Dynamic Pricing and Distributed Energy Management for Demand Response
Liyan Jia, Lang Tong

TL;DR
This paper models dynamic electricity pricing using a Stackelberg game, analyzing the trade-offs between consumer surplus and retail profit, and examines the impact of renewables and storage on these dynamics.
Contribution
It provides a complete characterization of the demand-price relationship and Pareto front in a demand response setting with renewables and storage integration.
Findings
Optimal demand is an affine function of prices.

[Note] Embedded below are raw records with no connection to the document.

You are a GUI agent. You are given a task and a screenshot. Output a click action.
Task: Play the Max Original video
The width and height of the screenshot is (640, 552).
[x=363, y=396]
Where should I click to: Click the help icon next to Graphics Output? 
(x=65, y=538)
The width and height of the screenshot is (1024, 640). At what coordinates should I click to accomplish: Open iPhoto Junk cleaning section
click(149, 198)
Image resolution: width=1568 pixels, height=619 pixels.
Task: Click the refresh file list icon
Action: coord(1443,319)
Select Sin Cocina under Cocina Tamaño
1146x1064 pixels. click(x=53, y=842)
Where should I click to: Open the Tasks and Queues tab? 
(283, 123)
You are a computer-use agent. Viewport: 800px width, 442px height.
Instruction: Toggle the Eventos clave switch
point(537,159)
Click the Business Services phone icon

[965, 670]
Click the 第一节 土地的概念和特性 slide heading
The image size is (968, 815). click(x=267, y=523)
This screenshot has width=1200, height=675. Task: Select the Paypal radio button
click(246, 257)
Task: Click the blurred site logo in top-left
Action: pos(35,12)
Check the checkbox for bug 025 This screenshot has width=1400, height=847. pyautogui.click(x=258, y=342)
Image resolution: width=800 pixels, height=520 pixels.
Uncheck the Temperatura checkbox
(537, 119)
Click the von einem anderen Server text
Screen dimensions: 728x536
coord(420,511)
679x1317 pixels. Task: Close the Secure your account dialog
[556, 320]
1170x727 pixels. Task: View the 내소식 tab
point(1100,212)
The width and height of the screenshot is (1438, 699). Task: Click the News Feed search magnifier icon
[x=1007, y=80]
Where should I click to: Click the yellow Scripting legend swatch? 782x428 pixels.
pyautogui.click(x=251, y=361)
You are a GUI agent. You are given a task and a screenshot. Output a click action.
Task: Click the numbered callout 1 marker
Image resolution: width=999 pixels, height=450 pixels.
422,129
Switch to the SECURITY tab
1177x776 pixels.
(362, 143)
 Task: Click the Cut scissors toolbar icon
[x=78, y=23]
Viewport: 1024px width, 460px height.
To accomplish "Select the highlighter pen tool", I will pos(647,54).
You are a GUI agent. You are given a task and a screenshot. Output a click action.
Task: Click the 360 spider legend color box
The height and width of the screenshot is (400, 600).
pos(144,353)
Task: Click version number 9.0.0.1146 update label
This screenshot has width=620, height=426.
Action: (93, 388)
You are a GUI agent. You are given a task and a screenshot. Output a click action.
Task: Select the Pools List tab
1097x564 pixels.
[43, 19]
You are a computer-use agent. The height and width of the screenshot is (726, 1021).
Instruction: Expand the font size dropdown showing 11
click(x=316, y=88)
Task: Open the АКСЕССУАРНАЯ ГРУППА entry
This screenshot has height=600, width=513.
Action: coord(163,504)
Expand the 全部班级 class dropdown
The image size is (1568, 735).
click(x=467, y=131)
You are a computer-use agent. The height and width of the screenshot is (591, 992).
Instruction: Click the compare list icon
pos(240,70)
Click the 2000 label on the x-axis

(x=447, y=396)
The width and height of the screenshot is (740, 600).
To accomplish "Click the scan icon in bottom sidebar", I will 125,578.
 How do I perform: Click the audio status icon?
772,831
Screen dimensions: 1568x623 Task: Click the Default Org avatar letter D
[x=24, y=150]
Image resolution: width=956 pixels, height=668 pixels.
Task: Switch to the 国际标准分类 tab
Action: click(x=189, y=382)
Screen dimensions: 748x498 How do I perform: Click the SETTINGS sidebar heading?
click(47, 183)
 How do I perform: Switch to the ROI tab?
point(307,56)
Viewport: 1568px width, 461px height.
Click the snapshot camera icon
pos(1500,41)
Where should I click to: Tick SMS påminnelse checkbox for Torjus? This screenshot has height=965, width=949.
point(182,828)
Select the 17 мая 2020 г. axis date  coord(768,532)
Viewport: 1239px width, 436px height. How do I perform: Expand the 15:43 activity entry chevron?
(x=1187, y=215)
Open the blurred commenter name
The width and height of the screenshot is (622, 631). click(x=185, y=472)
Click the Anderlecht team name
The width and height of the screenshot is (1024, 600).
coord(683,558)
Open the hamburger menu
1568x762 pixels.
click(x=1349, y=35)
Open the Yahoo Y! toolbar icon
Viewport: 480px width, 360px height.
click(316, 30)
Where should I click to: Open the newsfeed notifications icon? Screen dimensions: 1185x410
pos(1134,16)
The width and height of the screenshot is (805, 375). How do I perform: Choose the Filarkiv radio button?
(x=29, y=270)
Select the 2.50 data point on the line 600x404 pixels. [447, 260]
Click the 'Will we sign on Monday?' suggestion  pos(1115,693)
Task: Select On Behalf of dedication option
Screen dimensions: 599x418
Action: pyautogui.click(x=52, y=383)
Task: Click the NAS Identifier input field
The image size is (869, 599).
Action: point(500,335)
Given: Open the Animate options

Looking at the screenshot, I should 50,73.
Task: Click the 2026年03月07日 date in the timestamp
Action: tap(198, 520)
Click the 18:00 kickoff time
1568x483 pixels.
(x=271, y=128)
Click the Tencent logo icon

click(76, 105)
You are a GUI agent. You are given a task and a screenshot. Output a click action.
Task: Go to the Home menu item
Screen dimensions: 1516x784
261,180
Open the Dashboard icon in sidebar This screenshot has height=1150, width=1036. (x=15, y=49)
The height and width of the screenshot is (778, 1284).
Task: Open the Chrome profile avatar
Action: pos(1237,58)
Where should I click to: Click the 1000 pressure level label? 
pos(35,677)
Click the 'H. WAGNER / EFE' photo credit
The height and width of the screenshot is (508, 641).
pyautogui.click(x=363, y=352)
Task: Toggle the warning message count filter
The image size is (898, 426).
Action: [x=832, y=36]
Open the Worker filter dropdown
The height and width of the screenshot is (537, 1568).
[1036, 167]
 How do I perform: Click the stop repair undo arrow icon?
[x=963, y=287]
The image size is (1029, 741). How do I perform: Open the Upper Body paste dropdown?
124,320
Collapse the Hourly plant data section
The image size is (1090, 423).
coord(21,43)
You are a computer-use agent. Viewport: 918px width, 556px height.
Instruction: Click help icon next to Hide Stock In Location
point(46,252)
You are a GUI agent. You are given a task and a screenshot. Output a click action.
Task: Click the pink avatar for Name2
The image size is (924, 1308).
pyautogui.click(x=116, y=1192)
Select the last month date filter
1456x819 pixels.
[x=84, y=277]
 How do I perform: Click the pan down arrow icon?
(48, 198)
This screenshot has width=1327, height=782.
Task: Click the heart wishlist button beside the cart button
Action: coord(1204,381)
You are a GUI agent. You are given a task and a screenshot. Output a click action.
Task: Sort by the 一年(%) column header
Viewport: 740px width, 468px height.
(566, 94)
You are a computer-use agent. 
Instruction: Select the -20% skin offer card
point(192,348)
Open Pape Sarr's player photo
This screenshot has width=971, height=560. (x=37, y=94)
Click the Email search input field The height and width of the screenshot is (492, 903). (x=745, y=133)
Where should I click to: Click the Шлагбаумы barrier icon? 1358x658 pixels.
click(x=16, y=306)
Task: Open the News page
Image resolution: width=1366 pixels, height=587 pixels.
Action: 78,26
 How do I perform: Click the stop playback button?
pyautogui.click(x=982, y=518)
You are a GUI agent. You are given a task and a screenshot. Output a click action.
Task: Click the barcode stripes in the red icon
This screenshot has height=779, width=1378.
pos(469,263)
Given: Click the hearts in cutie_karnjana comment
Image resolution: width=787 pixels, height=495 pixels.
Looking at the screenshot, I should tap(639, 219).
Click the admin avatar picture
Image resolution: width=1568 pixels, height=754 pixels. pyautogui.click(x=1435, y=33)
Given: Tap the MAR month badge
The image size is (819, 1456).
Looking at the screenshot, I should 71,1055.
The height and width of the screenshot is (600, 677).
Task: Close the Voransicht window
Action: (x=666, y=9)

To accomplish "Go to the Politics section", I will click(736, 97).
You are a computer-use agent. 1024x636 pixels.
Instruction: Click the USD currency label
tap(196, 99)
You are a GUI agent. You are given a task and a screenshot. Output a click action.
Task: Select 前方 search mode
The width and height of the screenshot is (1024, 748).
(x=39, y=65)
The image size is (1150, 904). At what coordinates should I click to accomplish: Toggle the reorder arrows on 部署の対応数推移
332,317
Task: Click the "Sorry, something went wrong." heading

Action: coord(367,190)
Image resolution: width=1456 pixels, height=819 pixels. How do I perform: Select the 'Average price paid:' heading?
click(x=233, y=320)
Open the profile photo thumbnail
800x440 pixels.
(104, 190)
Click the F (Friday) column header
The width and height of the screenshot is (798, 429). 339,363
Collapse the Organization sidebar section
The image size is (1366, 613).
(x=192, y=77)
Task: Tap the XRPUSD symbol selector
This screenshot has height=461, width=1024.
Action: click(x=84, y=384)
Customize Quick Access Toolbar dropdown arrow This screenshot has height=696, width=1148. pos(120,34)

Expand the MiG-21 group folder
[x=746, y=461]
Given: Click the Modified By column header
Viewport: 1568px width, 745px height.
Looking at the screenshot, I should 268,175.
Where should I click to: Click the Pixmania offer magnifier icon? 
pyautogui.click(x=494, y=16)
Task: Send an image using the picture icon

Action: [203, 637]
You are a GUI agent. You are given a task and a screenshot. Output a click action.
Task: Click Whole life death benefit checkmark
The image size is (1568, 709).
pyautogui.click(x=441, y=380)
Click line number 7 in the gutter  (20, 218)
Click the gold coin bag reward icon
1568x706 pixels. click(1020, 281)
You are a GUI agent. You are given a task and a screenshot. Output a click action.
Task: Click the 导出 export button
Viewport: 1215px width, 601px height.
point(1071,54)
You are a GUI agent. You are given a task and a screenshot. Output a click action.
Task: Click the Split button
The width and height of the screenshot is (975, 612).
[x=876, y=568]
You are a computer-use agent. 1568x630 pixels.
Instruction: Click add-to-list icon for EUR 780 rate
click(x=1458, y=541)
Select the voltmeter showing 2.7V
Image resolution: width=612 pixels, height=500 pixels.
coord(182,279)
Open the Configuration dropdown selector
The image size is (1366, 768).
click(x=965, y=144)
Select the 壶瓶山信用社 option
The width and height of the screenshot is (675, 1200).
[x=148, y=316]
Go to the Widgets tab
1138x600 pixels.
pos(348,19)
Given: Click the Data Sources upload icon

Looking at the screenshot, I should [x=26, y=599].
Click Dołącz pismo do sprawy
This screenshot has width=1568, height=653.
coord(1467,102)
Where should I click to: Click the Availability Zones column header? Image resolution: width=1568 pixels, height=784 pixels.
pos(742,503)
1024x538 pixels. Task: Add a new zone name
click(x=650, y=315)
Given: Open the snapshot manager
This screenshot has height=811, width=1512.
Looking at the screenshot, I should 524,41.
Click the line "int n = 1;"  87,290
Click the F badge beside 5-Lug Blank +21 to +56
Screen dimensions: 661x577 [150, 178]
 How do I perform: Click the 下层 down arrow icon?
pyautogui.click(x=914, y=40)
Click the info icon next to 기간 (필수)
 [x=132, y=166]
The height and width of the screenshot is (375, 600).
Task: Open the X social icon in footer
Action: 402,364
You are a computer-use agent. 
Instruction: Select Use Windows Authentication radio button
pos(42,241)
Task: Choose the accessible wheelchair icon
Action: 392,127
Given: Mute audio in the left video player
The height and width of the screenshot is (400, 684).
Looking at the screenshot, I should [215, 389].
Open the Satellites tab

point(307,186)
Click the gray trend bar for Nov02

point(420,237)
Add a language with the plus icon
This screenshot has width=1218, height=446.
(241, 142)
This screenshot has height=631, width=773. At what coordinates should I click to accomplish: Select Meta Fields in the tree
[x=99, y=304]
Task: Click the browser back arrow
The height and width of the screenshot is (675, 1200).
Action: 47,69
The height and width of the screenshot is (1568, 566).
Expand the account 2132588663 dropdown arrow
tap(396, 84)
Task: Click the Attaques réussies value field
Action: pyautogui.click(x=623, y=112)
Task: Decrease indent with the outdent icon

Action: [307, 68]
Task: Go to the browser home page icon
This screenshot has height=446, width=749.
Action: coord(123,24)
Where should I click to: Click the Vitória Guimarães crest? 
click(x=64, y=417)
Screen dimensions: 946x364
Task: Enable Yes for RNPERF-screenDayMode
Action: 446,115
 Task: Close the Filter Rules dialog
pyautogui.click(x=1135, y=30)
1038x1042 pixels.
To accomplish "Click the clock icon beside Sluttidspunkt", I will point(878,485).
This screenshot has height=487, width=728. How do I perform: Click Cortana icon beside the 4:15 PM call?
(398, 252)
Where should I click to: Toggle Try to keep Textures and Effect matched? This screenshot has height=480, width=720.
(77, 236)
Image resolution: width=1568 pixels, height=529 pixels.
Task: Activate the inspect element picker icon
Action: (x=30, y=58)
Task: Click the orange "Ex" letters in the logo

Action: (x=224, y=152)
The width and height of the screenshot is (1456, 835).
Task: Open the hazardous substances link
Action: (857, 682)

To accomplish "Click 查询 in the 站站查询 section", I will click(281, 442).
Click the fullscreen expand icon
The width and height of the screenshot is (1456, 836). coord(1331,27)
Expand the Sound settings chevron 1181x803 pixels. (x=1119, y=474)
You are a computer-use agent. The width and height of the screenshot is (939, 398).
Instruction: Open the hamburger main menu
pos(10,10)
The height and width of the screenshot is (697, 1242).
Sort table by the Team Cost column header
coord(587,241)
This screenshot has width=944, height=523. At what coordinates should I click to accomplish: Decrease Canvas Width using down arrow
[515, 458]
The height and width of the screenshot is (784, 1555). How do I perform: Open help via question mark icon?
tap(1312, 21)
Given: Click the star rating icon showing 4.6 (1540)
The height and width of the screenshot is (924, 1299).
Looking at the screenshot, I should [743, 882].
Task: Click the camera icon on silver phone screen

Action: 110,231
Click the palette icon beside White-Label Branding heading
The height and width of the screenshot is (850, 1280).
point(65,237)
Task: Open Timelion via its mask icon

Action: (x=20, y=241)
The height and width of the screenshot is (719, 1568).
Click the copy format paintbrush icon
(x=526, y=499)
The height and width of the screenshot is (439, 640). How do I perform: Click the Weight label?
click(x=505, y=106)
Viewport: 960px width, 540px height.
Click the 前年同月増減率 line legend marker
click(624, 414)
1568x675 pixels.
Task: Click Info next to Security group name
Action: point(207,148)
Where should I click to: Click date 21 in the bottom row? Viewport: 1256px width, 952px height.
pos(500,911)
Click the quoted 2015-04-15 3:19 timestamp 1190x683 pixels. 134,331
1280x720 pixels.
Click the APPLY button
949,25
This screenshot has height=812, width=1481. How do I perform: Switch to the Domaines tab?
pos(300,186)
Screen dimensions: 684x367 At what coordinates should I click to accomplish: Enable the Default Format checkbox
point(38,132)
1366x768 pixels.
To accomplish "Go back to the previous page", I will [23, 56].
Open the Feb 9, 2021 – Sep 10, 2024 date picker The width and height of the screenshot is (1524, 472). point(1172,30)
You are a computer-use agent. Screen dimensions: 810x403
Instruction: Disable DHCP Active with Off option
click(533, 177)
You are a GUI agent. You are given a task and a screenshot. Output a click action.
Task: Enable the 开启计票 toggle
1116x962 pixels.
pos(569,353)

Pareto front of trade-offs is concave.
Renewable benefits shift from retailer to consumers as capacity increases.
Abstract
The problem of dynamic pricing of electricity in a retail market is considered. A Stackelberg game is used to model interactions between a retailer and its customers; the retailer sets the day-ahead hourly price of electricity and consumers adjust real-time consumptions to maximize individual consumer surplus. For thermostatic demands, the optimal aggregated demand is shown to be an affine function of the day-ahead hourly price. A complete characterization of the trade-offs between consumer surplus and retail profit is obtained. The Pareto front of achievable trade-offs is shown to be concave, and each point on the Pareto front is achieved by an optimal day-ahead hourly price. Effects of integrating renewables and local storage are analyzed. It is shown that benefits of renewable integration all go to the retailer when the capacity of renewable is relatively small. As the capacity…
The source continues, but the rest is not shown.